QUATRE FORTERESSES…ET DE NOMBREUX DOUTES.

La très longue occupation des châteaux et les nombreux remaniements rendent difficile une datation précise . Les archéologues s’accordent cependant à considérer que les deux premières campagnes de construction sont antérieures au XIVe siècle.
Des quatre châteaux, Cabaret est le plus imposant. Son donjon polygonal est adossé à un corps de logis semi-rectangulaire. Une enceinte où court le chemin de ronde protège du côté nord, ainsi qu’au sud et à l’ouest où se trouvait l’entrée. La porte en était protégée par un système de murs en arc aujourd’hui très dégradés. Deux citernes sont encore visibles, une près du donjon et l’autre à l’extrèmité nord.
La forte tour Régine conserve sa belle coupole de couverture circulaire. L’escalier à vis qui desservait les étages est ajourée par des meurtrières sur sa face sud.
Mais c’est surtout le site qui frappe par sa beauté d’ensemble, avec ces quatre tour fièrement dressé sur leurs éperons rocheux ponctués de cyprès. Magnifiques les soirs d’été , lors des spectacles “son et lumière”.


PROTECTEURS DE L’HERESIE
Mais qui furent donc vraiment ces seigneurs de Cabaret ? Pierre-Roger, vaillant compagnon d’armes du vicomte Trencavel, était-il hérétique ou seulement protecteur d’hérétiques ? Cathare l’était certainement un de ses lieutenants, Raymond de Cabaret, qui pour cela fut condamné en 1240. Nous savons aussi que ces chateaux furent un nid de la résistance contre les armées descendues du Nord. D’ici partirent pendant de longues années les actions de guerrilla lancées dans toute la région par les “faidits”, les seigneurs occitns dépossédés de leurs fiefs.
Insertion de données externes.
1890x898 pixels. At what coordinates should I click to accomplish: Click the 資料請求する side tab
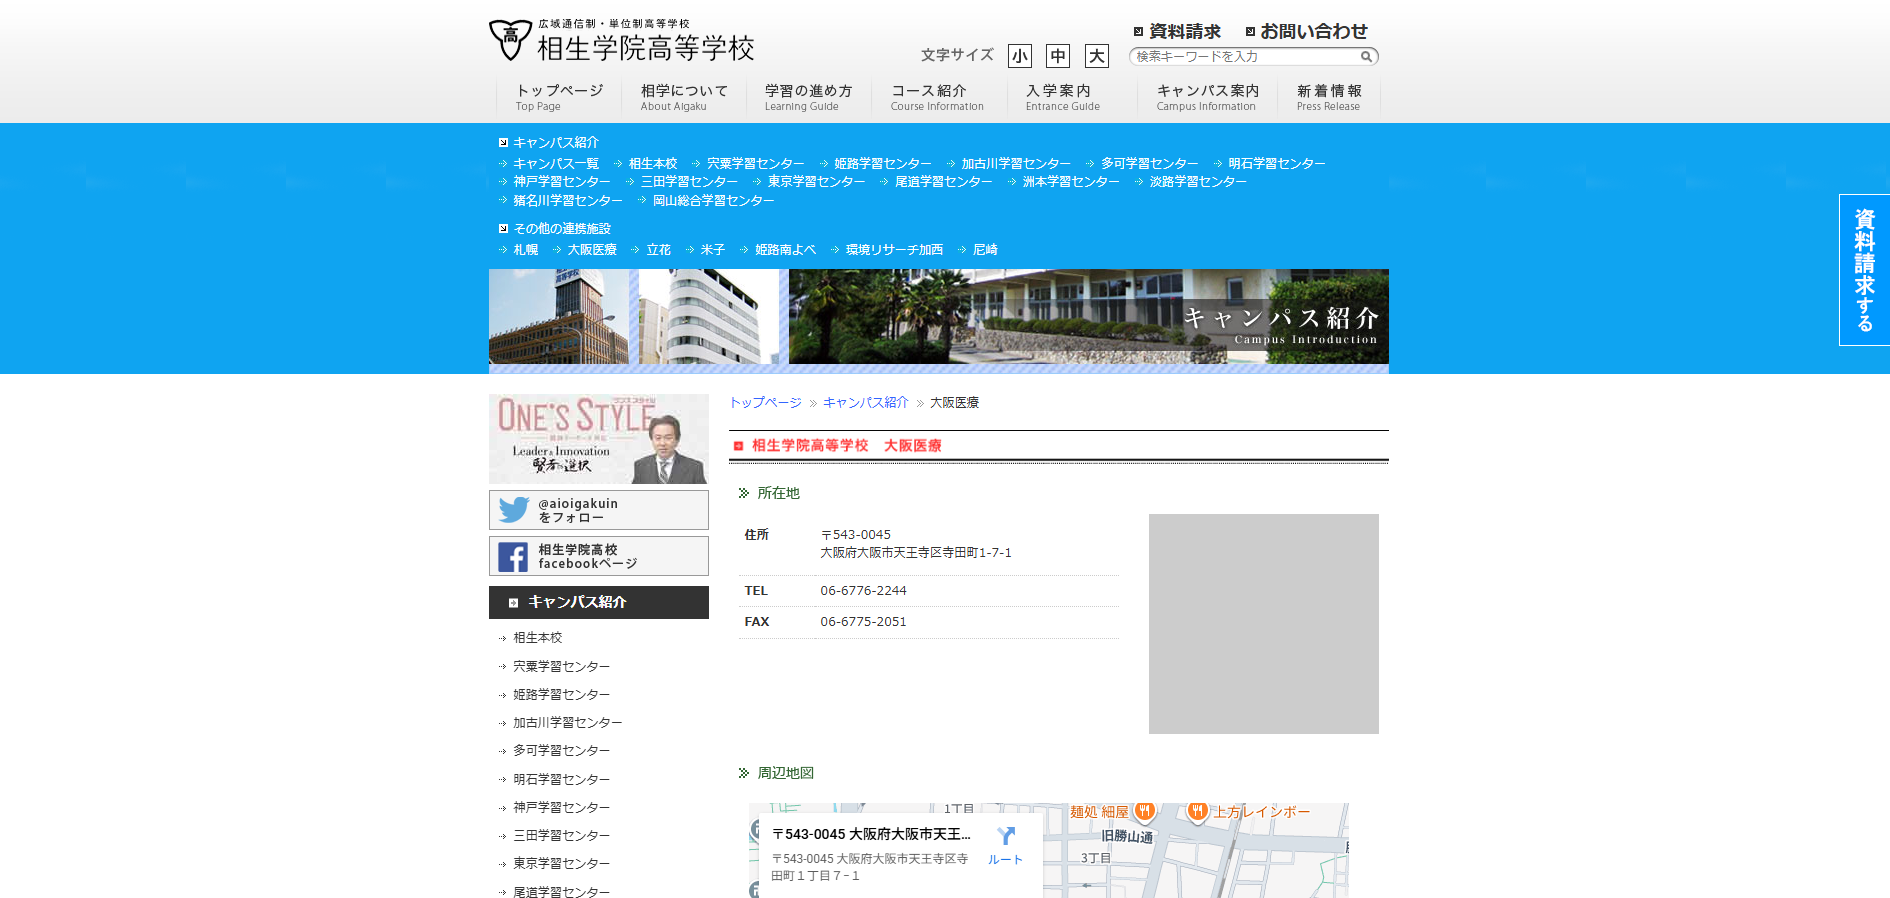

Et ici à Cabaret vécurent et prêchèrent de nombreux parfaits cathares dont les noms nous restent: Arnaud Hot, Pons Bernardi, Carcassonne Martì ou Guiraud Abith. Les fouilles archéologiques récentes ont aussi permis de retrouver les traces de nombreux ateliers qui auraient pu être cathares dans le village aux pieds des chateaux. Il semble clair aussi que le village fut abandonné en toute hate par ses habitants, comme à la suite d’une opération militaire. Les quelques pièces de monnaie Laissées par les fuyards font situer l’événement à une date où ce nid d’hérétique et de résistants pourrait bien s’être transformé pour toujours en une place militaire du roi de France.